I. Overview of State Sales and
Use Tax
Most states impose sales and use
taxes on aircraft purchase transactions, but there are several
notable exceptions to this rule. The tax rate for the use tax in
any specific state will be identical to such state’s sales tax
rate. Sales taxes and use taxes are mutually exclusive and are
complementary. In other words, with respect to any individual
item of property, a state generally will assess either a sales
tax or a use tax, but not both. In order to determine the
applicability of a state’s sales or use tax provisions, an
understanding of the following concepts is essential.
A. Sales Tax
A state may impose a sales tax on
the purchase or lease of property within the state in the
absence of an applicable exemption. The sales tax is a
transaction-based tax and will apply only in the state where the
transaction occurs (i.e., the aircraft delivery location). The
place where lease transactions occur may be the place where the
aircraft is delivered at the beginning of the lease, the hangar
location of the aircraft, or any other state that has
jurisdiction to tax the aircraft. State sales tax jurisdiction
is commonly referred to as nexus.
B. Use Tax
In the event that an aircraft sale
does not take place in a specific state, that state may
nonetheless impose a use tax on the use, storage, or consumption
in the state of property acquired outside the state and
subsequently brought into the state. Whether a state will impose
its use tax to a particular aircraft depends on the structure
and scope of the state’s use tax laws. Some states impose a use
tax on the first use of property in the state, other states
impose a use tax only on property used in the state within a
certain time period after it was purchased ( e.g., six months),
and some states impose the use tax upon presence of the property
in the state for a specified number of days (e.g., 30, 60,
etc.). Domicile of the property owner may be a key factor in
some states. Several states use a very subjective standard such
as whether the property in question has become a part of the
“mass of property” of the taxpayer located within the state.

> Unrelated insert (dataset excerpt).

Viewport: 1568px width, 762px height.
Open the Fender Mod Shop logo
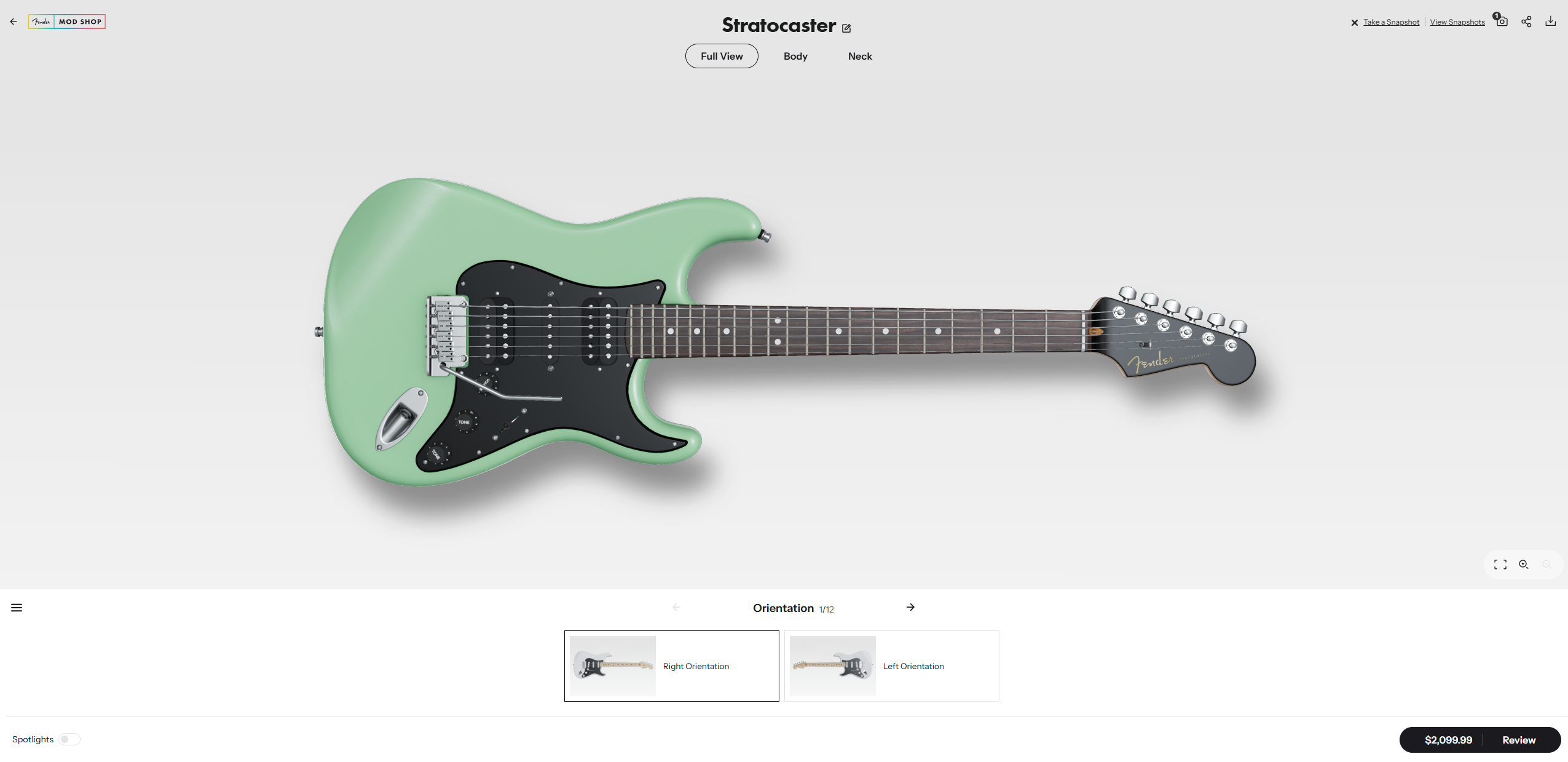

Many variations are possible.
Due to the mobility of aircraft,
they may be used, and, therefore, technically subject to use
taxation, in any state where the aircraft has constitutional
nexus authorizing a state to impose its use tax thereon. As a
practical matter, however, it is unlikely that any state,
regardless of its use tax structure, will attempt to assess a
use tax against an aircraft owned by a nonresident who only
occasionally operates the aircraft in the state. An aircraft
owner or prospective aircraft purchaser should become familiar
with the use tax provisions of the state where the aircraft will
be hangared and primarily based, his or her own domicile, or if
the owner is a business entity, the state(s) in which it has its
principal place of business, and any other state where the
aircraft may be used on a frequent basis.

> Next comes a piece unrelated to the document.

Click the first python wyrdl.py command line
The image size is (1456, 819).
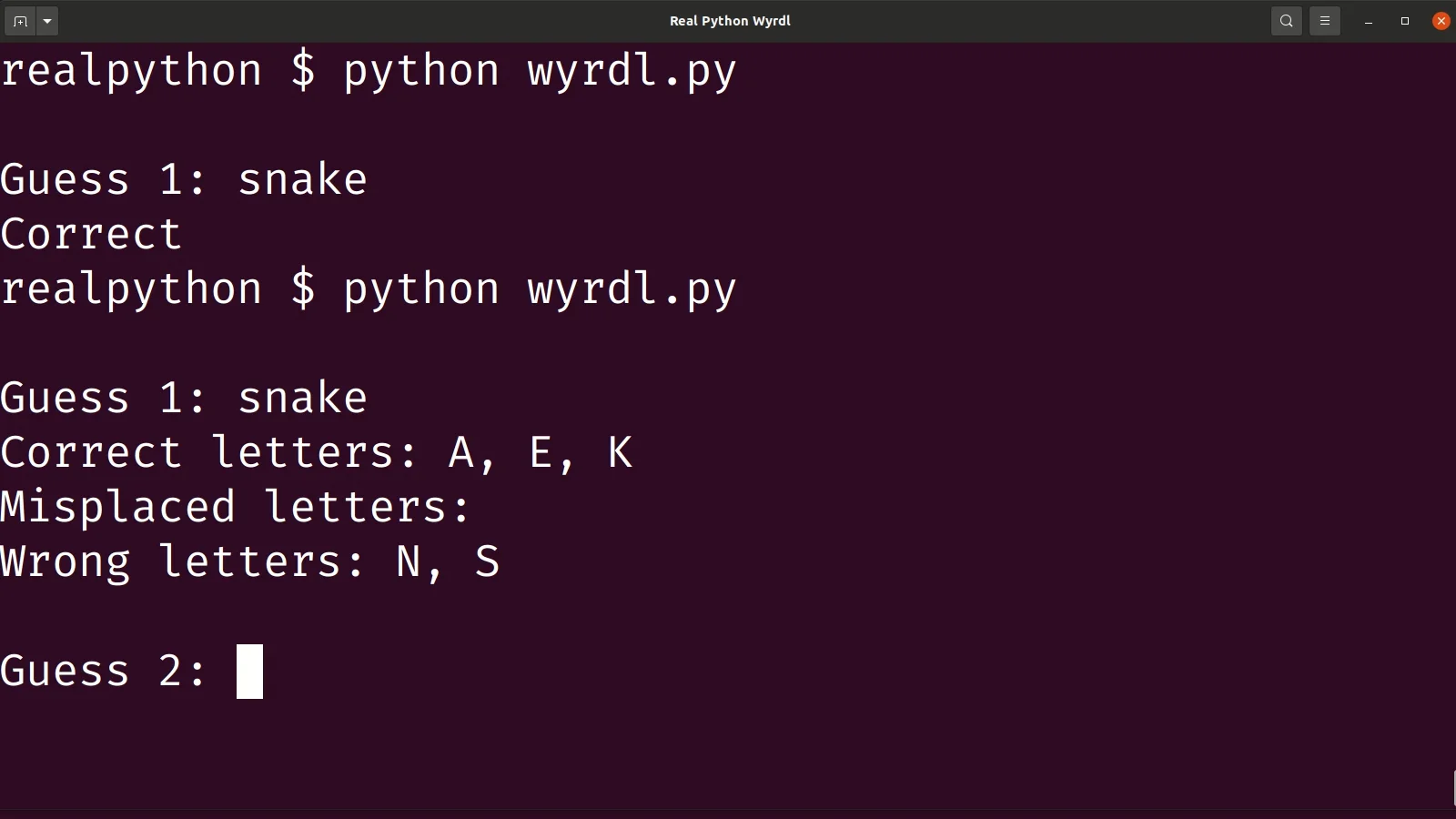[368, 71]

II. Planning Considerations
In most cases, an aircraft will be
subject to a use tax in the state in which it is permanently
based and hangared (assuming the state imposes sales and use
taxes on aircraft). When a taxpayer intends to hangar and
permanently base an aircraft in a state that imposes sales and
use taxes there is seldom any real net tax
advantage to taking delivery of the aircraft in another state in
an attempt to avoid paying a sales tax. Buyers should, in all
cases, avoid purchasing an aircraft in a state with a sales tax
rate higher than the use tax rate in the state where the
aircraft will be hangared and permanently based (unless the
purchase would be subject to an exemption from the sales tax,
such as a “fly-away” exemption). In such a case, any available
credit against the use tax in the state where the aircraft will
be hangared and permanently based would offset the entire amount
of such use tax. However, as the credit is “nonrefundable” in
every state, the amount of sales tax paid on the acquisition of
the aircraft in excess of the amount of the use tax imposed in
the state where the aircraft will be hangared and permanently
based may not be recovered or used to offset any other tax.

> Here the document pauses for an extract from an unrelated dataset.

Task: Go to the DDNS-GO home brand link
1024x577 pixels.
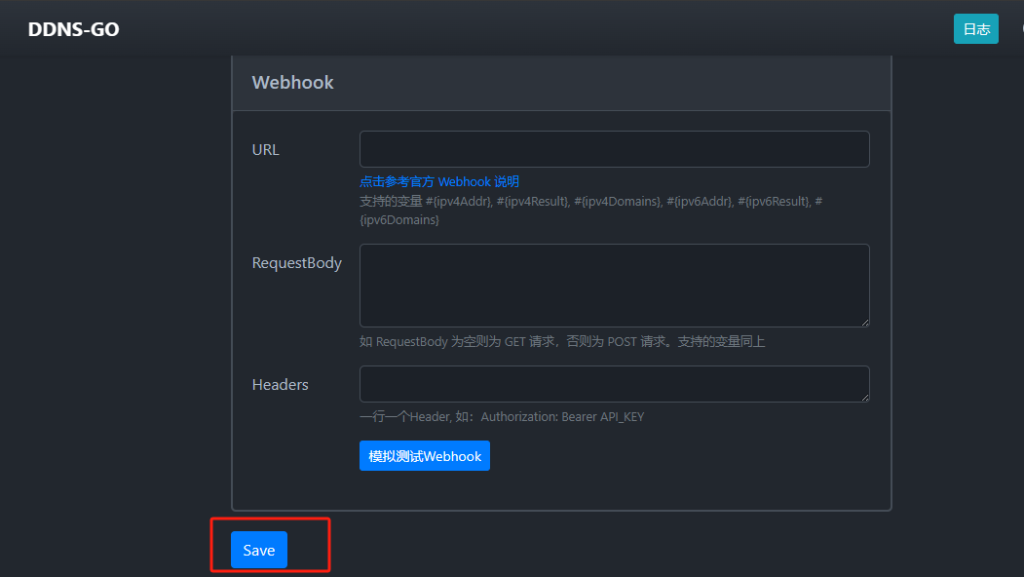Action: [73, 29]
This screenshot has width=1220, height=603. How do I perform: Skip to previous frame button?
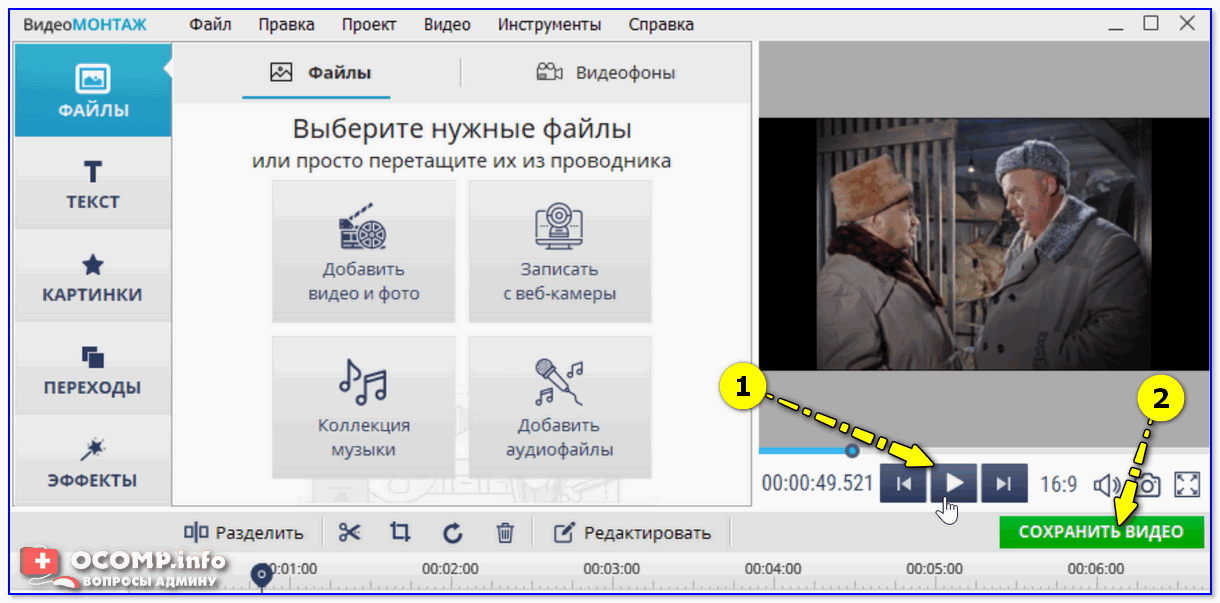[903, 485]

III. Exemptions to Sales and
Use Taxes Applicable to Aircraft
A. Isolated or Occasional Sales
Exemptions
Several types of exemptions may be
available to permit the purchaser of an aircraft to purchase or
use an aircraft tax-free. In some states, an “isolated sales” or
“occasional sales” exemption exempts from taxation the purchase
of property from a person who is not in the business of selling.
Often, however, states specifically carve out big-ticket items
that are sold infrequently from the exemption. Inasmuch as the
casual sale exemption must be relied on in some states to exempt
mergers, and formation and distribution transactions, it is
important to consider whether the transfer of aircraft in
connection with these transactions is truly tax exempt.
B. The Sale-for-Resale
Exemption
The most significant exemption to
sales and use tax as it relates to aircraft is the
“sale-for-resale” exemption. The exemption is based on two
concepts. First, sales taxes generally apply to retail sales
only, not to wholesale sales, and second, leases are generally
considered taxable retail sales. In many states, these two
concepts permit an individual or a company to establish a
separate business entity as a “Holding and Leasing Company” to
purchase an aircraft without the imposition of the state’s sales
or use tax on such acquisition. However, there are many specific
procedures that often must be followed depending on the specific
state in question.
Normally, the owner’s sole use of
the aircraft must be to hold it for lease to other parties on
arm’s length terms. The intended aircraft operator may then
lease the aircraft from the entity that owns the aircraft. In
such a case the lease payments would be subject to sales tax.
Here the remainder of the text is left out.